In January, he established the White House Office of Faith-Based and Community Initiatives, and designated HUD as one of the lead agencies to carry out its work. We are honored - no other agency across the whole of the federal government has established any greater partnership than the one that exists between HUD and the faith-based organizations working to combat homelessness. In the last year alone, we have funded over 400 separate projects. They received just over $140 million in HUD homeless assistance funds.

Within HUD, we have created a Center for Faith-Based and Community Initiatives that is working to strengthen these partnerships and build new alliances between various levels of government and local organizations. Our first task has been to identify the barriers that make it difficult for many to compete for government resources. I will be presenting HUD's report to the President next week.
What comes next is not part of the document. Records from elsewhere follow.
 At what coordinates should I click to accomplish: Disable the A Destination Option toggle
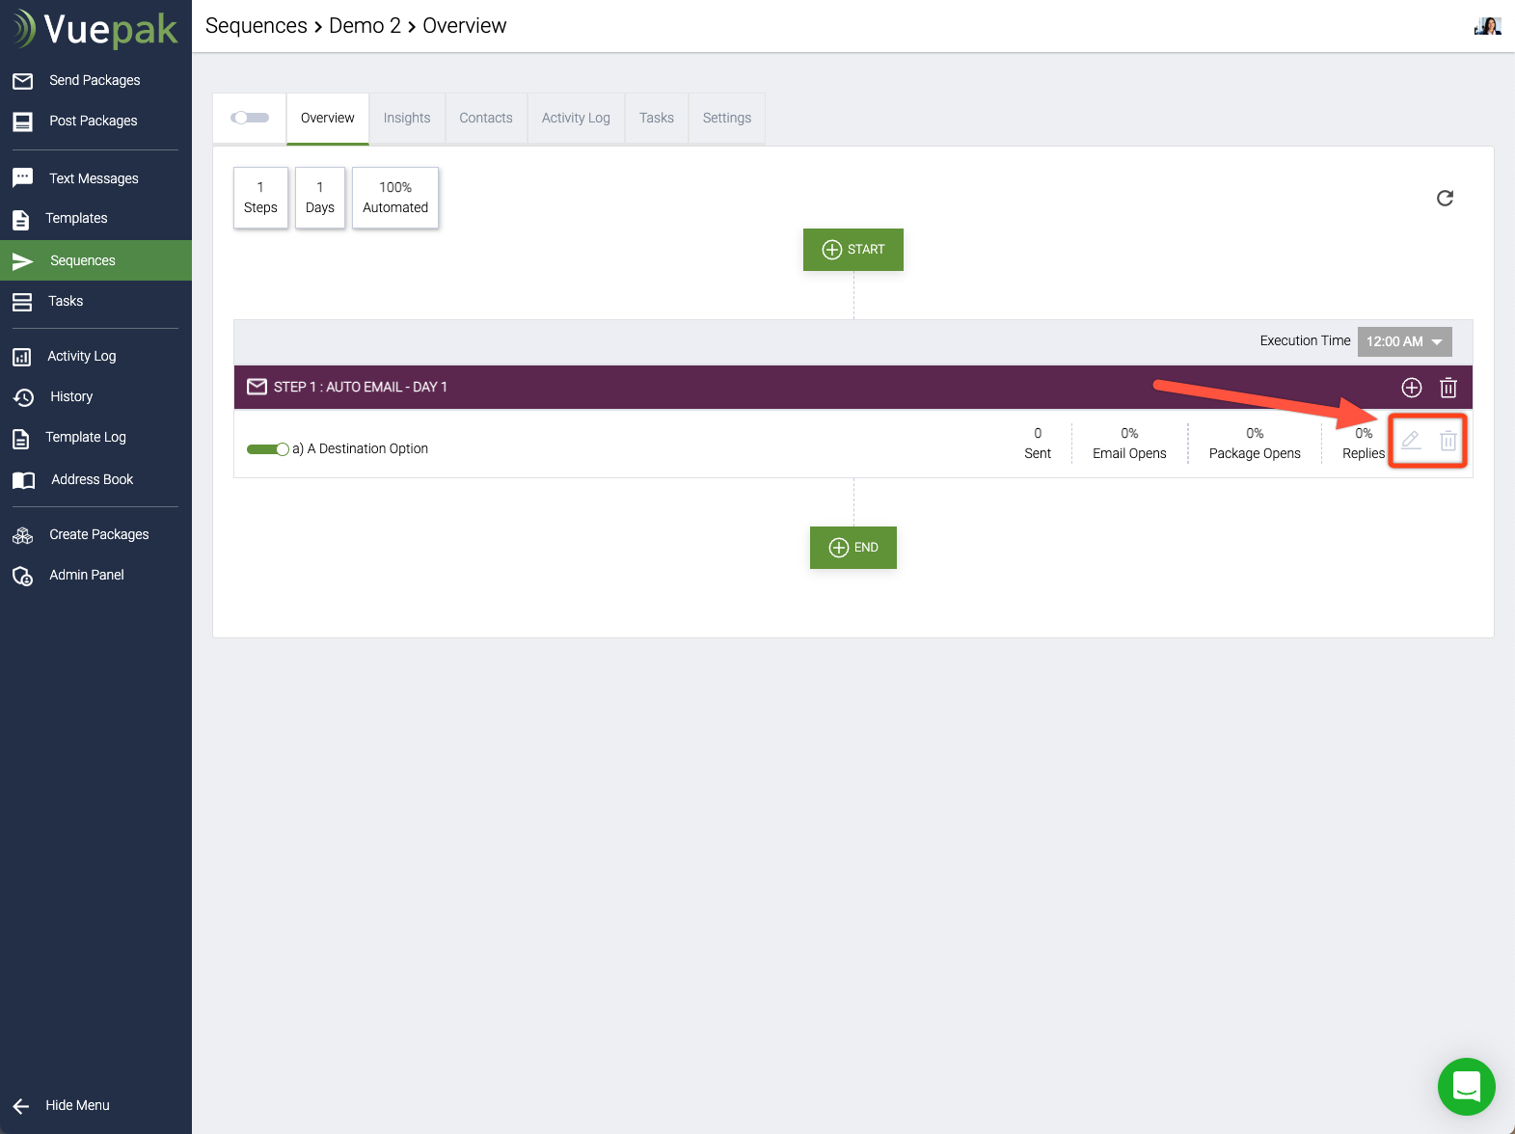[267, 449]
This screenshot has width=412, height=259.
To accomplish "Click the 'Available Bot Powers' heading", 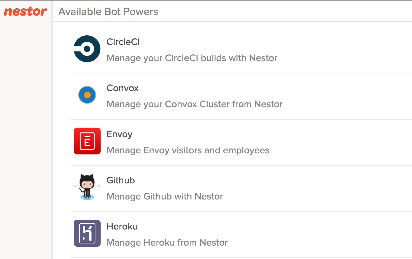I will click(108, 12).
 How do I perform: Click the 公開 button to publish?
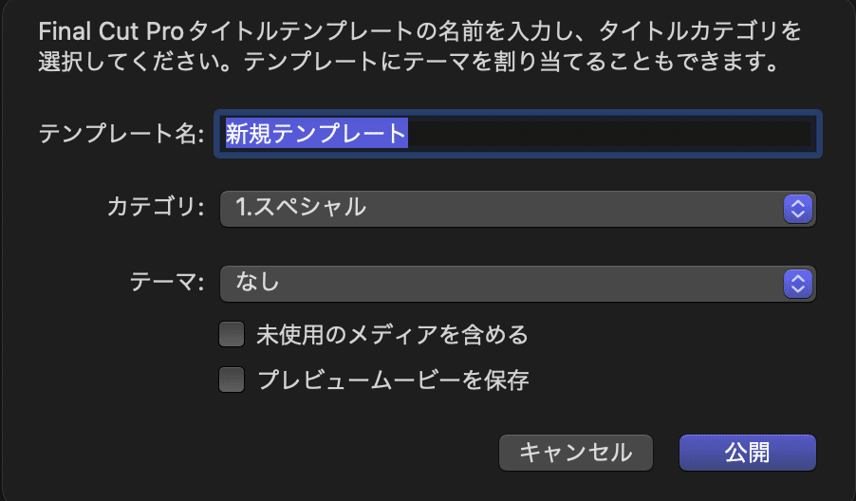747,452
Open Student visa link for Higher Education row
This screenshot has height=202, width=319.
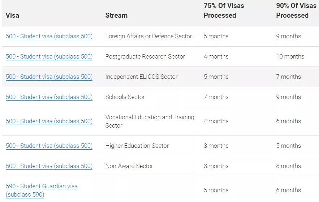(49, 146)
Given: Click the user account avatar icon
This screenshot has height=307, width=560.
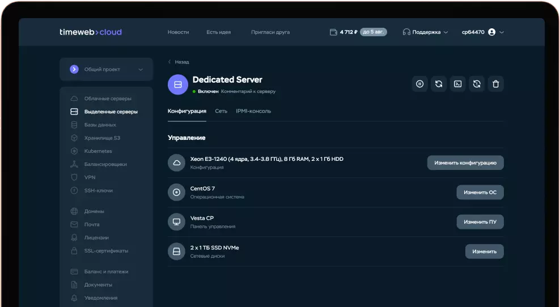Looking at the screenshot, I should 491,32.
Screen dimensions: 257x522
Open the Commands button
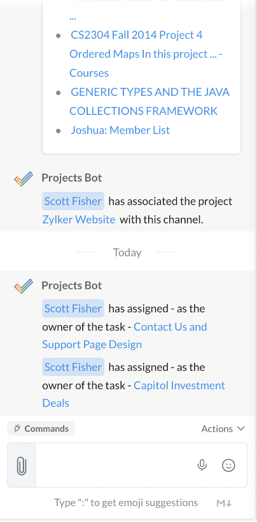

As the President said earlier this year at Notre Dame, "Government must be active enough to fund services for the poor and humble enough to let good people in local communities provide those services."

And yes, we can help support the work of homeless advocates in our neighborhoods by offering structure and funding, without destroying the essential community-based qualities that make you so effective.

With a renewed focus on cooperation between agencies, helping the chronically homeless, preventing homelessness instead of just treating it, and forging new partnerships that encourage even greater gains, we will be better armed to take on this challenge. You will not succeed alone. The federal government will not succeed alone, either. But together, we have a chance.

I hold the homeless in a special place in my heart, because I understand that so many of them have no control over the circumstances in which they find themselves. Before coming to Washington, my wife Kitty and I worked on occasion with the Coalition for the Homeless of Central Florida. I remember one year in particular, when we joined our friends at a local shelter and helped to serve Thanksgiving dinner. One would have expected the mood to be somber, and there was some of that. Yet, in the eyes of many of those men and women, but especially the children, I saw hope and the expectation of better things to come.

They are counting on us.

Yes, it will take optimism - and a healthy dose of strength, patience, and persistence - to wrestle homelessness from our cities. But these are qualities Americans have in abundance. And each time we have put our hearts toward a great national purpose, we have succeeded.

Guided by both compassion and common sense, we can succeed this time, too.

Thank you for your dedication, and may God bless your work.